Prof Dickson’s team has also pioneered lab-based cloning of dystrophin genes for gene addition therapy for DMD. Optimised systems have been developed encoding both the full wild-type dystrophin protein and micro-dystrophins compatible with adeno-associated viral delivery vectors. These recombinant genes are functional and complement dystrophin deficiency, and have been distributed and used in labs across the world developing DMD gene therapies, including for the first human clinical trial of gene therapy in DMD patients conducted in 2002 which showed proof of concept. Studies have since shown that the optimised microdystrophin gene therapy vectors from the Dickson lab are highly functional and yield sustained improvements in the pathology of dystrophin-deficient muscles in small and large DMD animal models. Orphan drug status has been awarded. With Genethon Labs, GOSH and others, a translational clinical trial program for Prof Dickson’s microdystrophin gene therapy is starting in late 2019. This therapy would provide a therapy with applicability to all DMD mutations; the contribution of this therapy if approved to the Duchenne field would be immense.

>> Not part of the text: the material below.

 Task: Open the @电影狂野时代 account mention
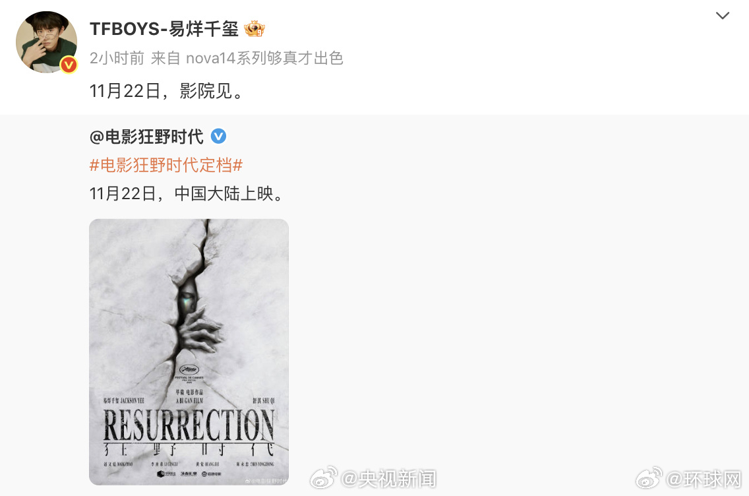(x=146, y=137)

During his illustrious career, Prof Dickson has received numerous awards including ‘Scientist of the year award for DMD research’ from Muscular Dystrophy Campaign in 2014 in recognition of his world class disease-changing gene therapies. The BSGT promotes scientific excellence, training and education in the field. It is platform through which scientists, healthcare workers and patients can discuss issues surrounding the development and implementation of therapies. These guidelines, first drawn up by Prof Dickson and the other founding members, has governed his work throughout his research careers. As such, he has made an unquantifiable contribution to the gene therapy field.


We thank you George for everything you have achieved, not least the creation of BSG(C)T, and fighting for the advancement and acceptance of gene therapy as a strategy for treating genetic disease. Along with those who have had the pleasure and privilege of calling you supervisor, collaborator and friend, you leave a clear legacy and it will be an honour to continue your work.